● Exercise goal
List all lines of the data that include the string "will".

*** Dataset extract Section Begins ***

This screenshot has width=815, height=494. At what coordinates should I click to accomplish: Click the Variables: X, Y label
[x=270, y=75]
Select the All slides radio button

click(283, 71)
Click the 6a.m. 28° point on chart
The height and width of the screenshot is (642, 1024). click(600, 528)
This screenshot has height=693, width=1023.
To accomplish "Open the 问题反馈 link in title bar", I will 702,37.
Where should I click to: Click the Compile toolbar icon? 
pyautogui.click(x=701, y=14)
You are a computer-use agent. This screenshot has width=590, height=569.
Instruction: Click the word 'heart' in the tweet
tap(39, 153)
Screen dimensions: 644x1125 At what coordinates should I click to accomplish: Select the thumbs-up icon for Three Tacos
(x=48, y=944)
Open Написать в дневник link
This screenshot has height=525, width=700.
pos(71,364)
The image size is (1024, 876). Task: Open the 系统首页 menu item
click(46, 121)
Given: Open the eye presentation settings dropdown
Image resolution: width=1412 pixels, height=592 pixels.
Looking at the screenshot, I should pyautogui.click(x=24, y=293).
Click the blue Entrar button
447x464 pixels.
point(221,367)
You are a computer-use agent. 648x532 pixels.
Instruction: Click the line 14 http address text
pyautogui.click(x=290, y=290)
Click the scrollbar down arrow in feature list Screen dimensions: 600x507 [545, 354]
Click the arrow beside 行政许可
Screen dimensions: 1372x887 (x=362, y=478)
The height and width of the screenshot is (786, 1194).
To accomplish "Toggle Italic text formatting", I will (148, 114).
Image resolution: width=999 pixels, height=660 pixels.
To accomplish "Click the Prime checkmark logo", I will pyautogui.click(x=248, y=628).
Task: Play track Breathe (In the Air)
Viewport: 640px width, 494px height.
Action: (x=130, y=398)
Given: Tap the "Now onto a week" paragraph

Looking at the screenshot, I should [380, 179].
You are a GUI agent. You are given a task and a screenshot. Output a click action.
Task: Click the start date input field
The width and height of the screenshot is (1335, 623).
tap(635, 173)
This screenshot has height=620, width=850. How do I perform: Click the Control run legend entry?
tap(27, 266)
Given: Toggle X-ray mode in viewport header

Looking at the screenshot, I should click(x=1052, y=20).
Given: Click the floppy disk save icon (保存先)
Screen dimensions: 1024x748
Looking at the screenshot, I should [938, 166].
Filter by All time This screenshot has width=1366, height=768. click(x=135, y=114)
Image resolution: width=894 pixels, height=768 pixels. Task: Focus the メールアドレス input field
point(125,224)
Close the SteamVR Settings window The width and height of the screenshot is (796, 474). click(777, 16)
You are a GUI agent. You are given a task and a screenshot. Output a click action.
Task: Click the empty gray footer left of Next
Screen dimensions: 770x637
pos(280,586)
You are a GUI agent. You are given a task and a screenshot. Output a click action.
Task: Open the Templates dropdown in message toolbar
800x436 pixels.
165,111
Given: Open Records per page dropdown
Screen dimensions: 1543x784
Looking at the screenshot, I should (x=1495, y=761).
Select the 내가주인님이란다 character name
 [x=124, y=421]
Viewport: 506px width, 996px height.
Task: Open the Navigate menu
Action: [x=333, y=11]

*** Dataset extract Section Ends ***

● Written response
To accomplish "Open the 问题反馈 link in title bar", I will 702,37.
To accomplish "Toggle Italic text formatting", I will (148, 114).
To accomplish "Click the Prime checkmark logo", I will pyautogui.click(x=248, y=628).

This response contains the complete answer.